> [DATA FOR ANALYSIS]:
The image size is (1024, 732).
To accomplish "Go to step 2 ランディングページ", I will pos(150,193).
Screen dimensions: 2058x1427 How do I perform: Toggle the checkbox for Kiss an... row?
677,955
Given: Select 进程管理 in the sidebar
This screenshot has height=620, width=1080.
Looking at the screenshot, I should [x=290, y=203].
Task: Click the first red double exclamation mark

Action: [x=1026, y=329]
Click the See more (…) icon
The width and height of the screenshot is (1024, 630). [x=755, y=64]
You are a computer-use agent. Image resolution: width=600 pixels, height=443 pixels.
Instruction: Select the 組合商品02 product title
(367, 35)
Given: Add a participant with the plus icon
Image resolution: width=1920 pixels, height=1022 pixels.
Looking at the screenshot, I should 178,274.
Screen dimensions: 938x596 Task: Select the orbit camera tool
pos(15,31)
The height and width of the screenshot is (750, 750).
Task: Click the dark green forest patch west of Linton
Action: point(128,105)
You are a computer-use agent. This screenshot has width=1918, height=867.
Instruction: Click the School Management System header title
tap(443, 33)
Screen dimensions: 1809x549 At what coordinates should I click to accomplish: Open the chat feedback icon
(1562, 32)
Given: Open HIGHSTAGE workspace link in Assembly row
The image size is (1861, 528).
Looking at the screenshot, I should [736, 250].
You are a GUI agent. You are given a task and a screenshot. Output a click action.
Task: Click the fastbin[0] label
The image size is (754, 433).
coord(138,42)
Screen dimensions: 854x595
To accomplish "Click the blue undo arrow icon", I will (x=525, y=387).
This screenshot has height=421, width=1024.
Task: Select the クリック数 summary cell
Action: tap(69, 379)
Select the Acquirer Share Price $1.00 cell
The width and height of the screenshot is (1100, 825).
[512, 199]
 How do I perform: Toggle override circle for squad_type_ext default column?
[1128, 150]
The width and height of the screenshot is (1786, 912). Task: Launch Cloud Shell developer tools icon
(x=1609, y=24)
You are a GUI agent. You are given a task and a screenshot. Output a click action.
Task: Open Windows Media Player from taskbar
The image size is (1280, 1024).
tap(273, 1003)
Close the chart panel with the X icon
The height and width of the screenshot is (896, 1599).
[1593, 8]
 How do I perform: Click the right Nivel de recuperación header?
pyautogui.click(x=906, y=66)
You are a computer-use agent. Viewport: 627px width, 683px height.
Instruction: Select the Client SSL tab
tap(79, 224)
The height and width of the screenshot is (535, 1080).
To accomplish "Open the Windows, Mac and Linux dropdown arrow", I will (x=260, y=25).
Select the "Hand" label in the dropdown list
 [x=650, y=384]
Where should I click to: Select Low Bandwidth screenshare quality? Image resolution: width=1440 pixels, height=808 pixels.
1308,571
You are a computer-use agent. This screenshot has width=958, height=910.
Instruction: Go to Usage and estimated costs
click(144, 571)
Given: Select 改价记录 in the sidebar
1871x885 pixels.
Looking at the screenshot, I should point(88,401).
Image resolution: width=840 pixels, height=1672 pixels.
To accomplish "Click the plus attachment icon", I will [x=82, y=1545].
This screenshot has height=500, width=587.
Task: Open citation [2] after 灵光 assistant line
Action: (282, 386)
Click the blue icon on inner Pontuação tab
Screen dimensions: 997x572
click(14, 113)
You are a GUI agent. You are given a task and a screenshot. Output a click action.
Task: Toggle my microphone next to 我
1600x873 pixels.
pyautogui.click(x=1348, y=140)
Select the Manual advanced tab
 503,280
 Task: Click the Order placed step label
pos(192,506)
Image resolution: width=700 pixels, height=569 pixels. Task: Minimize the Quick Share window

> [WORK TO BE COMPLETED]:
Restate the whole listing exactly.

> [EXERCISE RESULT]:
The image size is (1024, 732).
To accomplish "Go to step 2 ランディングページ", I will pos(150,193).
Screen dimensions: 2058x1427 How do I perform: Toggle the checkbox for Kiss an... row?
677,955
Given: Select 进程管理 in the sidebar
This screenshot has height=620, width=1080.
Looking at the screenshot, I should [x=290, y=203].
Task: Click the first red double exclamation mark

Action: [x=1026, y=329]
Click the See more (…) icon
The width and height of the screenshot is (1024, 630). [x=755, y=64]
You are a computer-use agent. Image resolution: width=600 pixels, height=443 pixels.
Instruction: Select the 組合商品02 product title
(367, 35)
Given: Add a participant with the plus icon
Image resolution: width=1920 pixels, height=1022 pixels.
Looking at the screenshot, I should 178,274.
Screen dimensions: 938x596 Task: Select the orbit camera tool
pos(15,31)
The height and width of the screenshot is (750, 750).
Task: Click the dark green forest patch west of Linton
Action: point(128,105)
You are a computer-use agent. This screenshot has width=1918, height=867.
Instruction: Click the School Management System header title
tap(443, 33)
Screen dimensions: 1809x549 At what coordinates should I click to accomplish: Open the chat feedback icon
(1562, 32)
Given: Open HIGHSTAGE workspace link in Assembly row
The image size is (1861, 528).
Looking at the screenshot, I should [736, 250].
You are a GUI agent. You are given a task and a screenshot. Output a click action.
Task: Click the fastbin[0] label
The image size is (754, 433).
coord(138,42)
Screen dimensions: 854x595
To accomplish "Click the blue undo arrow icon", I will (x=525, y=387).
This screenshot has height=421, width=1024.
Task: Select the クリック数 summary cell
Action: tap(69, 379)
Select the Acquirer Share Price $1.00 cell
The width and height of the screenshot is (1100, 825).
[512, 199]
 How do I perform: Toggle override circle for squad_type_ext default column?
[1128, 150]
The width and height of the screenshot is (1786, 912). Task: Launch Cloud Shell developer tools icon
(x=1609, y=24)
You are a GUI agent. You are given a task and a screenshot. Output a click action.
Task: Open Windows Media Player from taskbar
The image size is (1280, 1024).
tap(273, 1003)
Close the chart panel with the X icon
The height and width of the screenshot is (896, 1599).
[1593, 8]
 How do I perform: Click the right Nivel de recuperación header?
pyautogui.click(x=906, y=66)
You are a computer-use agent. Viewport: 627px width, 683px height.
Instruction: Select the Client SSL tab
tap(79, 224)
The height and width of the screenshot is (535, 1080).
To accomplish "Open the Windows, Mac and Linux dropdown arrow", I will (x=260, y=25).
Select the "Hand" label in the dropdown list
 [x=650, y=384]
Where should I click to: Select Low Bandwidth screenshare quality? Image resolution: width=1440 pixels, height=808 pixels.
1308,571
You are a computer-use agent. This screenshot has width=958, height=910.
Instruction: Go to Usage and estimated costs
click(144, 571)
Given: Select 改价记录 in the sidebar
1871x885 pixels.
Looking at the screenshot, I should point(88,401).
Image resolution: width=840 pixels, height=1672 pixels.
To accomplish "Click the plus attachment icon", I will [x=82, y=1545].
This screenshot has height=500, width=587.
Task: Open citation [2] after 灵光 assistant line
Action: (282, 386)
Click the blue icon on inner Pontuação tab
Screen dimensions: 997x572
click(14, 113)
You are a GUI agent. You are given a task and a screenshot. Output a click action.
Task: Toggle my microphone next to 我
1600x873 pixels.
pyautogui.click(x=1348, y=140)
Select the Manual advanced tab
 503,280
 Task: Click the Order placed step label
pos(192,506)
Image resolution: width=700 pixels, height=569 pixels. Task: Minimize the Quick Share window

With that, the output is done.